Reporter: Arfyana Citra Rahayu | Editor: Anna Suci Perwitasari
KONTAN.CO.ID - JAKARTA. Gas alam cair skala kecil (ssLNG) kembali diusulkan sebagai program andalan demi membangun pasar gas baru dan meningkatkan penggunaannya di sektor kelistrikan untuk mengganti pembangkit berbahan bakar minyak (BBM) yang mahal. Namun demikian, sisi keekonomian rencana konversi tersebut akan penuh rintangan.
Analis energi Institute for Energy Economics and Financial Analysis (IEEFA) Putra Adhiguna mengatakan, pemerintah telah menugaskan Pertamina, melalui Perusahaan Gas Negara (PGN), untuk mensuplai gas ke 52 pembangkit listrik PLN dengan harga lebih rendah dibanding harga ekuivalen BBM.
Sebagai informasi, ssLNG merupakan rantai pasok LNG dalam skala lebih kecil, yang digunakan untuk mentransportasikan kurang dari 0,5 juta metrik ton LNG per tahun.
“PGN memperkirakan investasi US$ 1,5 miliar hingga US$ 2,5 miliar diperlukan untuk mensuplai 167 miliar British Thermal Unit per Day (BBTUD) gas ke 52 pembangkit, dengan separuh dari pembangkit itu menggunakan kurang dari 2 BBTUD,” ujar Adhiguna dalam keterangan resmi yang diterima Kontan.co.id, Kamis (27/8).
Baca Juga: PGN salurkan gas perdana ke Kilang Balongan
Rencana tersebut telah disusun selama hampir satu dekade. PLN yang sebelumnya mengambil inisiatif terdepan dalam pembentukan rantai pasok ssLNG kini bergeser ke sisi penerima, memindahkan hampir seluruh risiko proyek kepada PGN.
Rencana konversi gas itu akan menguntungkan PLN bila memang benar gas dapat diterima dengan harga murah pada pembangkit mereka.

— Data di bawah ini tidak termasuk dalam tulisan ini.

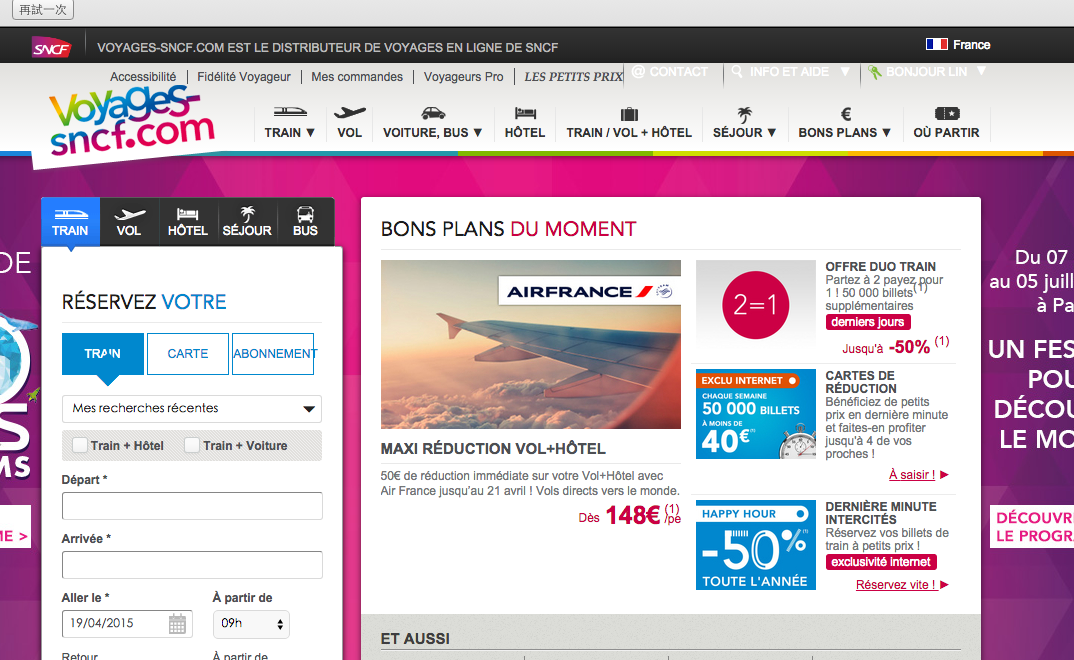1074x660 pixels.
Task: Select the ABONNEMENT tab in booking form
Action: (x=273, y=354)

Namun, menurut Putra, yang masih belum jelas adalah bagaimana PGN, sebuah anak perusahaan BUMN dengan kepemilikan publik yang besar, dapat bertahan dalam rencana tersebut. Biaya rantai pasok LNG dikenal cukup mahal, terlebih pada skala kecil.
"Sebagai perusahaan distributor gas utama di Indonesia, PGN sudah mengalami tekanan berat dari imbas Covid-19 dan kebijakan harga gas. Dengan margin distribusi yang diproyeksikan menyusut dari US$ 2,2 - US$ 2,5 menjadi US$ 1,80- US$ 2,00 per juta BTU (MMBTU), tanda peringatan sudah berbunyi cukup kencang," kata Putra.